Using an intricate narrative structure, expressive lighting and a soundtrack dominated by natural sounds, the film tells the story of Lucas Beauchamp (played by Juano Hernandez), a black man accused of shooting a white man in the back. In contrast with many of the 'race-issue' films produced in the same year, it avoids overt moralising (with the exception of some dialogue at the end, apparently added by the producer), instead refusing neat resolutions. While it exposes racism and bigotry, there's an ambivalence in its attitude to its black characters; interestingly, it was the only race-issue film released by the majors in 1949 to receive positive notices in the black press.

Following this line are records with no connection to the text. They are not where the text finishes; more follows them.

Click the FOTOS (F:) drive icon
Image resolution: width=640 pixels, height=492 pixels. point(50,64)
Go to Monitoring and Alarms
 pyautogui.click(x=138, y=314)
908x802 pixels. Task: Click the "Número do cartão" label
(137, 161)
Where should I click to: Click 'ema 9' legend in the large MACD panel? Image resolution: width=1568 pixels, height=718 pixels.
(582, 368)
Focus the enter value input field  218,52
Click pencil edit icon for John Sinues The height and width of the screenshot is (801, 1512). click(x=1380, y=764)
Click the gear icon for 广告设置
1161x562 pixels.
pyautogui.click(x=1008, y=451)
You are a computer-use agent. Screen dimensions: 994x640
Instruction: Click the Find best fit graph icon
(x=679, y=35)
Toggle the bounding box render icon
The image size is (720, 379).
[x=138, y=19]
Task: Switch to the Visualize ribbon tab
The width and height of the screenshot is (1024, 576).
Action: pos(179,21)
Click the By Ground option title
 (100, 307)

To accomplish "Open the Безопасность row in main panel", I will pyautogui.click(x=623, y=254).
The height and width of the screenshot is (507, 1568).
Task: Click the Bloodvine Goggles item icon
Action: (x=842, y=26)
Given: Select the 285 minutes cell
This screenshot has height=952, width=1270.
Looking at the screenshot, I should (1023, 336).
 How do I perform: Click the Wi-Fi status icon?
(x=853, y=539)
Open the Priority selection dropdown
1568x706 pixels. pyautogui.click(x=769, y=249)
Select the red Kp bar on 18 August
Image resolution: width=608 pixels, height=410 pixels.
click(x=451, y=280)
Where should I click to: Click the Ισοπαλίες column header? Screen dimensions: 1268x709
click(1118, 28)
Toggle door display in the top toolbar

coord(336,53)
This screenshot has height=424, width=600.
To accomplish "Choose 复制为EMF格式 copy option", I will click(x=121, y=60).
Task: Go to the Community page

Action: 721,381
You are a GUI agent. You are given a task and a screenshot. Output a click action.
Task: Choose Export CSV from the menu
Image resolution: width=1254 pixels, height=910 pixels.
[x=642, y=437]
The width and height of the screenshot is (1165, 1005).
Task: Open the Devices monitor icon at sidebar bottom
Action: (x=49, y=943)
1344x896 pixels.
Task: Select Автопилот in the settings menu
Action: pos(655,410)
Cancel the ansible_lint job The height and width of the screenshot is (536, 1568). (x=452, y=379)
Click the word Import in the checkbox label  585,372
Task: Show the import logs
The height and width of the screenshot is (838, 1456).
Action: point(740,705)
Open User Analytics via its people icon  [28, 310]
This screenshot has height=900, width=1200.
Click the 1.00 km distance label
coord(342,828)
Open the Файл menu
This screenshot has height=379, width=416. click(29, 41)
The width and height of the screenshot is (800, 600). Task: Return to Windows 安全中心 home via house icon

Intruder in the Dust was a commercial failure and Brown finished his career making formulaic films that failed to revive the fortunes of the crumbling MGM empire. His own modesty and reluctance to give interviews in later life played a part in the critical neglect that followed, while the subtlety of his visual style and his unobtrusive approach to directing mean his contribution to his films isn't always overt or obvious. Yet in the best of them there's a supreme visual mastery and a real excitement about the possibilities of the medium that make the claims of those who dismiss his entire career as 'workmanlike' difficult to sustain.